Inauspiciously, after successive years of growth, the value of work from the EU has fallen this year, by over a fifth, although there is still more work from the EU than there was three years ago. Trading in Europe is likely to become more challenging, and it is the region in which practices with fewer than 100 employees are most likely to work.
As an aside, for the first time, the RIBA Benchmarking Survey asked about the value of work in the Arctic or Antarctic. It’s pleasingly to see that RIBA practices are creating buildings in all parts of the world, even if polar work accounts for less than 1% of all overseas work.
Flattening expenditure
Turning to expenditure, for the first time since 2012, expenditure has flattened.
By quite some way, staff are the largest cost category for practices. In 2020, 58% of total expenditure was for staff. From 2012 to 2019 total staff costs had been increasing each year but this too came to an end in 2020. Total staff costs are have fallen and the average payroll cost, across all practice sizes, has decreased by around 7%. The number of people has decreased too; there are just under 5% fewer staff than there were last year, with 42,000 employed now compared to 44,000 in 2019.

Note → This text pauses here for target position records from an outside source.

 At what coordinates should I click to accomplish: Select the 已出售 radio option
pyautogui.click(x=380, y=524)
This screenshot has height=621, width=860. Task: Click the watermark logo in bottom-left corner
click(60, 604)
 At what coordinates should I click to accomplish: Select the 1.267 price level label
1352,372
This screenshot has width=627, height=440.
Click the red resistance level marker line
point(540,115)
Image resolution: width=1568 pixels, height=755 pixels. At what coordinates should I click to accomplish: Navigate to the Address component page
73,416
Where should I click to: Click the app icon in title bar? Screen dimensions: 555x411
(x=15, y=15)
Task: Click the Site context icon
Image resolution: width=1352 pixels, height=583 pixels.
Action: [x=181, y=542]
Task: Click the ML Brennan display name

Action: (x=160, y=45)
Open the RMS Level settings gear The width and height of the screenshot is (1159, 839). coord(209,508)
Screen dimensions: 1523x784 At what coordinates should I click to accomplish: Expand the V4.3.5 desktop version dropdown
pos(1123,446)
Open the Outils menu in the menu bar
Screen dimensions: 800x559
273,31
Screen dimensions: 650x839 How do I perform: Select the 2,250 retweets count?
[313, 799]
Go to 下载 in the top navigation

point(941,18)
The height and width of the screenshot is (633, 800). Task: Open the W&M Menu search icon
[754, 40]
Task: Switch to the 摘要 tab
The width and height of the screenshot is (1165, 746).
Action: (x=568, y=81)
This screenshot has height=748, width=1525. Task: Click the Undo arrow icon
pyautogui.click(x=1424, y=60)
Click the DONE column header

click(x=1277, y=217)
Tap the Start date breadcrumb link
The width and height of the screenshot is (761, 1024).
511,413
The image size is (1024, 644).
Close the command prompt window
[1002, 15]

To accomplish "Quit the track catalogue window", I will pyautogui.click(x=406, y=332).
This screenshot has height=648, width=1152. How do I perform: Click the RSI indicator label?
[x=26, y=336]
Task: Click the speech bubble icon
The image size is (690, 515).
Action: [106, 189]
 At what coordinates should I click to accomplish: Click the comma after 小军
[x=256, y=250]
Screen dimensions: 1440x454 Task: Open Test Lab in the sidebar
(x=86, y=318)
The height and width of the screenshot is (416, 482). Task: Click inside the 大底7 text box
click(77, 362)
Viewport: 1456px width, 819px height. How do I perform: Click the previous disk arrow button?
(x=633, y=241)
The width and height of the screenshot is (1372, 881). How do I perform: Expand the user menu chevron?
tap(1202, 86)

There have also been falls in other areas of expenditure. Premises (6% of costs) and travel (2%) are reduced and look set for a downward trend throughout most of 2021. However, the broad basket of ‘other’ costs has pretty much eaten up the savings made in other areas. Notably, although accounting for a relatively small (just under 2%) portion of overall costs, the average expenditure on professional indemnity insurance has risen by 8%.
Dipping revenue
And so to profits. In 2019 growing revenue and expenditure saw profits flatlining. 2020 shows a slight dip in revenue and flat expenditure, so a small dip in profits. Total profit among chartered practices was £518 million in 2020, down a little from £528 million in 2019. In increasingly tough times, so far at least, profits have been holding up fairly well, and chartered practices are again proving their resilience. There is some unevenness here, however; the largest practices have increased their profits while medium and smaller practices have seen them fall back slightly. Overall, profits are around 13% of revenue. Remember though, benchmarking data takes us to May 2020. We’re likely to witness intense pressure on profits through 2020 and into 2021.
The results mark the end of a sustained period of growth. Revenue has been holding up, but the challenges that chartered practices face already and over the coming months and years will be testing. The monthly RIBA Future Trends report will continue to give a snapshot of how architects feel about future work. For now, after a dramatic fall and recovery in confidence, architects remain positive. Next year’s benchmarking survey will give us the full picture of the damage Covid-19 has inflicted.
Thanks to those who spent the time completing the survey this year and to the Fees Bureau and MRM, our research partners.